Africa Emmaneul Adebayor blames Togo federation for late return

Emmanuel Adebayor the Togolese striker has talked for the first time about the chaos that followed Togo’s exit from the Africa Cup of Nations earlier this month, which delayed his return to Tottenham Hotspur and has compounded what he describes as “one of the toughest seasons of my whole life.”

His domestic season was interrupted further by the Africa Cup of Nations, when he answered a personal plea from the president of Togo to lead the country in South Africa.

The fotballer however after failing to report to his international club side was persuaded as the team chartered a private jet for his depature from Togo on Friday at about 6pm (GMT) and has been fined for reporting late but this was what he had to say;

“When I was at Arsenal, my job was to score goals for them but now I’m at Tottenham and I have to help the team finish in the top four,” Adebayor said. “We have a big chance this season to finish on top of them and we have to take it.

“You know what happened at the end of a tough race last season [when Tottenham missed out on the Champions League] and we don’t want to commit the same mistake. It’s getting better every season at Tottenham and we have to find a way, especially me. It’s a big opportunity for me to show people I was right to leave Arsenal, which means finishing on top of them. If that’s with Tottenham, it’s even better.”

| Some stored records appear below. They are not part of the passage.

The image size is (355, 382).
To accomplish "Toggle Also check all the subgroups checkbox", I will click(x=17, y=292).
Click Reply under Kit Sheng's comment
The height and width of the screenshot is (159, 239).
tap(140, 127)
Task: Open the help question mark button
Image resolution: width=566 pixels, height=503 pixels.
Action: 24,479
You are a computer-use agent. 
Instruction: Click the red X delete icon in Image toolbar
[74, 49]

“We’d made history by reaching the quarter-finals and I cannot just jump on the plane and come back to my club, because the president of the country wanted to see us,” Adebayor said. “I am the captain so I have to be there. Financially I can get a private jet and come back to London [from South Africa] but I could not abandon my team. As captain it’s not a good example.

“In South Africa there were no planes to go back home [to Togo]. We went out on the Sunday, then we were trying to find a plane to go to Togo and [after that], go back to London. It took us four days to get a plane. That’s not my fault. I can’t do anything. I [couldn’t] just put something on my body and fly back. When we did get to Togo, the next flight that the club sent for me, I was on it.

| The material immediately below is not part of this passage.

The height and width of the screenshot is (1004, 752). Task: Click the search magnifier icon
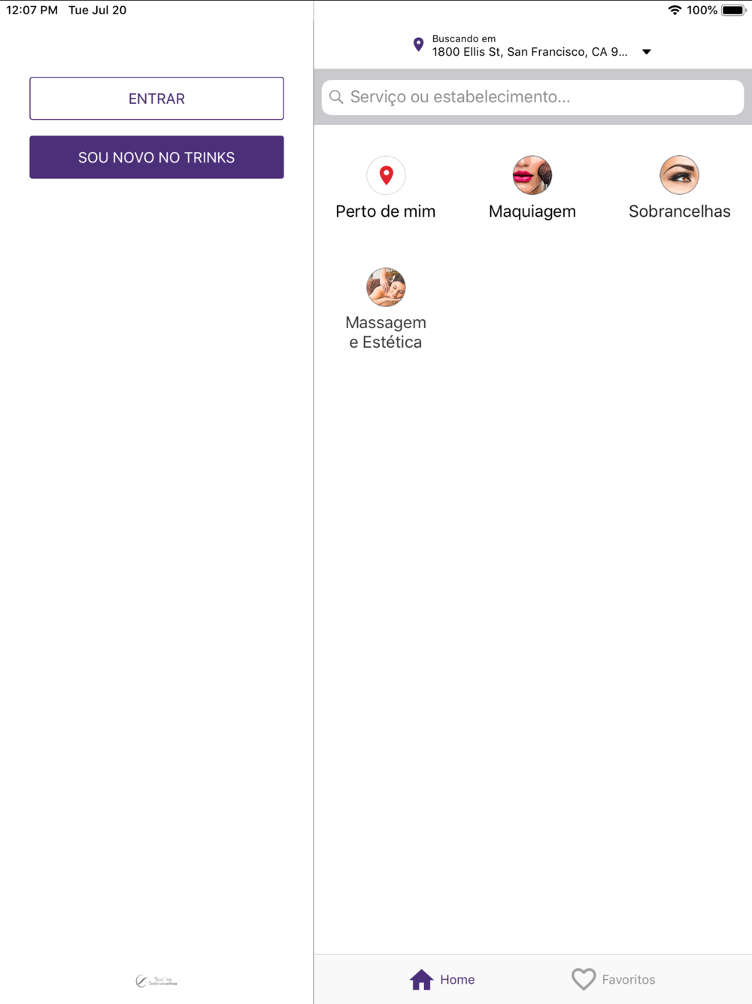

“Togo is not Ivory Coast. When they went out of the tournament [on the same day], the president of the federation sent them a plane to get back. In Togo you all know the story. It’s not the same.”

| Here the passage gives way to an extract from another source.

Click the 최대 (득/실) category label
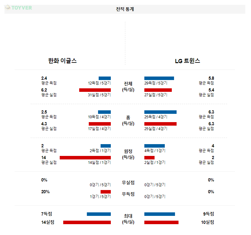Viewport: 251px width, 235px height. [128, 219]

Adebayor cannot suppress his frustration at the Togolese federation. “I’ve spoken already about the organisation and I didn’t want to go to the tournament because of it,” he said. “The president of the country convinced me to go and I was happy to be the captain and everybody was proud of us. But as soon as we were out, the same things happen – organization. There was nothing organized to take us back home.

“I had to call the president of the country on my own to tell him that we had to go (from South Africa). He told us to get to the airport at 4pm on Thursday. We did and then we stayed at the airport for more than 10, 12 hours.

“I think people recognize now that, with a little more organization, we can achieve something. That’s what I’ve said for the last 10 years. You have to concentrate on football but that’s not the case with Togo. You have to concentrate on: ‘What am I going to eat today? Where am I going to sleep?”

“I’m not going to blame it on anybody, I’m going to blame it on myself, because I know I can do better and a lot of people who know me are expecting better,” Adebayor said. “But I’m a human being, I’ve got blood running through my veins like everyone else. You reach a point where you are tired. But I’m getting back to my best. Physically I’m looking better and, when I’m good physically, I know the rest will follow.”

“I get a tough time but I have to keep going because (it) could have been worse,” he said. “I’ve seen people dying in front of me; I’ve seen people with guns in front of me. I’ve also had 30,000 people abusing me (in stadiums). I take it as part of life. It’s true that sometimes, you hear things and think: ‘It’s a tough one,’ but when I go home to my wife and little daughter, they put a smile on my face. They are the only people who make me happy.”